I struggle with a lot of things when it comes to writing. Finances, ideas, stamina. Should I quit my job at this coffee shop, or is it what motivates me to write? But I think one of the main things I struggle with is somewhat of an existential crisis, mainly, “What is the POINT?”
I recently started a job at a bookstore (which I love) and I quickly learned that everyone I work with is a writer, studying to be a writer, graduated undergrad with a degree in Creative Writing, etc. In these moments I struggle to be a writer because everyone's a writer and what's the difference, really? Is there a need for my writing? If everyone is a writer, is anyone REALLY a writer? I don't have a book deal, I've been published, but just in some smaller literary journals, overall my audience is very small. Who am I writing to? Am I shouting into a void only to have that void echo back that there are hundreds, if not thousands of others just like me?

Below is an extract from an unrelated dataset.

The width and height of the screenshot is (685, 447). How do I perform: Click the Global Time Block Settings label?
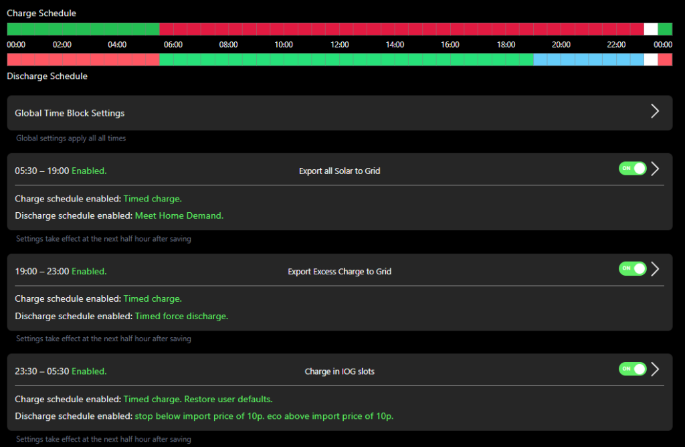(70, 113)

In moments when my thoughts spiral downward this way I've realized that it's important to stop and reaffirm myself as an individual and a writer. I assume that others have this thought process at times—especially if you are a newer writer, definitely if you have yet to get published or have faced a particularly long stream of rejections. We all face doubts and sometimes it can be difficult to stop questioning yourself and the worth of your writing. So here are some of the things I tell myself when I start down that self-destructive road. I like to say them like a mantra, one right after another.
1. I am a writer.
2. No one else is me, and that's why my writing matters.
3. Everyone's voice is valid. The more writers there are the better.
4. Each person has a unique life and perspective and this is all we can offer each other, but it's important to share these life experiences in any way that you can.
5. If I stopped writing or stopped trying to share my writing I'd be considerably less happy.
6. If one person reads my stories and is moved, I have succeeded more than I ever thought possible.
It can be a battle to insist that your writing and persepectives on life are worth anyone else's time. Especially when it seems that there are enough people out there who share in your struggle to be a writer. But that's all it is—a shared struggle. It's not a reason to stop trying.